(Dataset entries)
*** Begin section ***

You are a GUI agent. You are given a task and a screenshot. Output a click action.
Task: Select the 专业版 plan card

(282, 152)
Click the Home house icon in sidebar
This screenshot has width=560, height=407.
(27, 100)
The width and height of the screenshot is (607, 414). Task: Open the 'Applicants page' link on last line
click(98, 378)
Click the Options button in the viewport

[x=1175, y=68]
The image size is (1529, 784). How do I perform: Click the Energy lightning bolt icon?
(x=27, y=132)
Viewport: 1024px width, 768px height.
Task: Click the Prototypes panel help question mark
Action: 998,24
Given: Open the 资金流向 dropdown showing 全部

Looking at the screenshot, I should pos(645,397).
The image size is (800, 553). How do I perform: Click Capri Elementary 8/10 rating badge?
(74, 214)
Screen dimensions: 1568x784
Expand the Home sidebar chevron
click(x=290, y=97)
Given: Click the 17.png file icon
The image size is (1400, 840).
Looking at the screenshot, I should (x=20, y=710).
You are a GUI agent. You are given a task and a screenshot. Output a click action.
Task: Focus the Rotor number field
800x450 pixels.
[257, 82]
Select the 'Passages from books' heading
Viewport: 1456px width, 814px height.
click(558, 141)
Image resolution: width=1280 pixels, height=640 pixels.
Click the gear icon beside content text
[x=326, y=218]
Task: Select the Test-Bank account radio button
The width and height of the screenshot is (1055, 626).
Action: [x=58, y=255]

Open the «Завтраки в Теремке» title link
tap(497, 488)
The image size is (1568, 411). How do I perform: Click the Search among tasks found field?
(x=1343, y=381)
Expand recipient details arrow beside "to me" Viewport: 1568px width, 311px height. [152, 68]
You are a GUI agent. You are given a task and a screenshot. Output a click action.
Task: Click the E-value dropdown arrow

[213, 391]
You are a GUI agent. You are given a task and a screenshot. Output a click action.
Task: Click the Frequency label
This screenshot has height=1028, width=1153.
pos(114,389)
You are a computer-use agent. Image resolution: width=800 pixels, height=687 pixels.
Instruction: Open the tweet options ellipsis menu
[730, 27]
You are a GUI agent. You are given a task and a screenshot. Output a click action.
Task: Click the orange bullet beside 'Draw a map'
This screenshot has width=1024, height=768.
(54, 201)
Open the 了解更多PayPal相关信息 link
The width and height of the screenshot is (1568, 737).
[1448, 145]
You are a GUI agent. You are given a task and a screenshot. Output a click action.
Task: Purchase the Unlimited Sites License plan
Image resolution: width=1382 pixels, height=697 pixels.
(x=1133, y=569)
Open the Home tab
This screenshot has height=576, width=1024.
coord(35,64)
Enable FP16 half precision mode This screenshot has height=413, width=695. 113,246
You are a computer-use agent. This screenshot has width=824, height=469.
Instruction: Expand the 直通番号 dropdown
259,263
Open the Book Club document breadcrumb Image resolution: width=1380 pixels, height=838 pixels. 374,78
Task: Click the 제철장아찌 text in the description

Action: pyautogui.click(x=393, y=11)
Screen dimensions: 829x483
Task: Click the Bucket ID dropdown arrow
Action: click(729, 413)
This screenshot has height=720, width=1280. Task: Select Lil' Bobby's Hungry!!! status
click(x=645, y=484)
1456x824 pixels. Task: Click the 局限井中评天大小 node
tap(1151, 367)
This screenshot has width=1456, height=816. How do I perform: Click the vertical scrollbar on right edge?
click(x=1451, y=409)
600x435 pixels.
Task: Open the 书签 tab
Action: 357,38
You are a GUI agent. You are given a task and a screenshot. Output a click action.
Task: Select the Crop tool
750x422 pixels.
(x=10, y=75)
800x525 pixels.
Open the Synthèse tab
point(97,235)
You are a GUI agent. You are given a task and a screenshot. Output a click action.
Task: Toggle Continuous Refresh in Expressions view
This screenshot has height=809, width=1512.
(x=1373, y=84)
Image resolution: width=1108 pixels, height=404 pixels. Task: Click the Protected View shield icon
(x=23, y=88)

*** End section ***

Reproduce all records exactly, without omissions.

You are a GUI agent. You are given a task and a screenshot. Output a click action.
Task: Select the 专业版 plan card

(282, 152)
Click the Home house icon in sidebar
This screenshot has width=560, height=407.
(27, 100)
The width and height of the screenshot is (607, 414). Task: Open the 'Applicants page' link on last line
click(98, 378)
Click the Options button in the viewport

[x=1175, y=68]
The image size is (1529, 784). How do I perform: Click the Energy lightning bolt icon?
(x=27, y=132)
Viewport: 1024px width, 768px height.
Task: Click the Prototypes panel help question mark
Action: 998,24
Given: Open the 资金流向 dropdown showing 全部

Looking at the screenshot, I should pos(645,397).
The image size is (800, 553). How do I perform: Click Capri Elementary 8/10 rating badge?
(74, 214)
Screen dimensions: 1568x784
Expand the Home sidebar chevron
click(x=290, y=97)
Given: Click the 17.png file icon
The image size is (1400, 840).
Looking at the screenshot, I should (x=20, y=710).
You are a GUI agent. You are given a task and a screenshot. Output a click action.
Task: Focus the Rotor number field
800x450 pixels.
[257, 82]
Select the 'Passages from books' heading
Viewport: 1456px width, 814px height.
click(558, 141)
Image resolution: width=1280 pixels, height=640 pixels.
Click the gear icon beside content text
[x=326, y=218]
Task: Select the Test-Bank account radio button
The width and height of the screenshot is (1055, 626).
Action: [x=58, y=255]

Open the «Завтраки в Теремке» title link
tap(497, 488)
The image size is (1568, 411). How do I perform: Click the Search among tasks found field?
(x=1343, y=381)
Expand recipient details arrow beside "to me" Viewport: 1568px width, 311px height. [152, 68]
You are a GUI agent. You are given a task and a screenshot. Output a click action.
Task: Click the E-value dropdown arrow

[213, 391]
You are a GUI agent. You are given a task and a screenshot. Output a click action.
Task: Click the Frequency label
This screenshot has height=1028, width=1153.
pos(114,389)
You are a computer-use agent. Image resolution: width=800 pixels, height=687 pixels.
Instruction: Open the tweet options ellipsis menu
[730, 27]
You are a GUI agent. You are given a task and a screenshot. Output a click action.
Task: Click the orange bullet beside 'Draw a map'
This screenshot has width=1024, height=768.
(54, 201)
Open the 了解更多PayPal相关信息 link
The width and height of the screenshot is (1568, 737).
[1448, 145]
You are a GUI agent. You are given a task and a screenshot. Output a click action.
Task: Purchase the Unlimited Sites License plan
Image resolution: width=1382 pixels, height=697 pixels.
(x=1133, y=569)
Open the Home tab
This screenshot has height=576, width=1024.
coord(35,64)
Enable FP16 half precision mode This screenshot has height=413, width=695. 113,246
You are a computer-use agent. This screenshot has width=824, height=469.
Instruction: Expand the 直通番号 dropdown
259,263
Open the Book Club document breadcrumb Image resolution: width=1380 pixels, height=838 pixels. 374,78
Task: Click the 제철장아찌 text in the description

Action: pyautogui.click(x=393, y=11)
Screen dimensions: 829x483
Task: Click the Bucket ID dropdown arrow
Action: click(729, 413)
This screenshot has height=720, width=1280. Task: Select Lil' Bobby's Hungry!!! status
click(x=645, y=484)
1456x824 pixels. Task: Click the 局限井中评天大小 node
tap(1151, 367)
This screenshot has width=1456, height=816. How do I perform: Click the vertical scrollbar on right edge?
click(x=1451, y=409)
600x435 pixels.
Task: Open the 书签 tab
Action: 357,38
You are a GUI agent. You are given a task and a screenshot. Output a click action.
Task: Select the Crop tool
750x422 pixels.
(x=10, y=75)
800x525 pixels.
Open the Synthèse tab
point(97,235)
You are a GUI agent. You are given a task and a screenshot. Output a click action.
Task: Toggle Continuous Refresh in Expressions view
This screenshot has height=809, width=1512.
(x=1373, y=84)
Image resolution: width=1108 pixels, height=404 pixels. Task: Click the Protected View shield icon
(x=23, y=88)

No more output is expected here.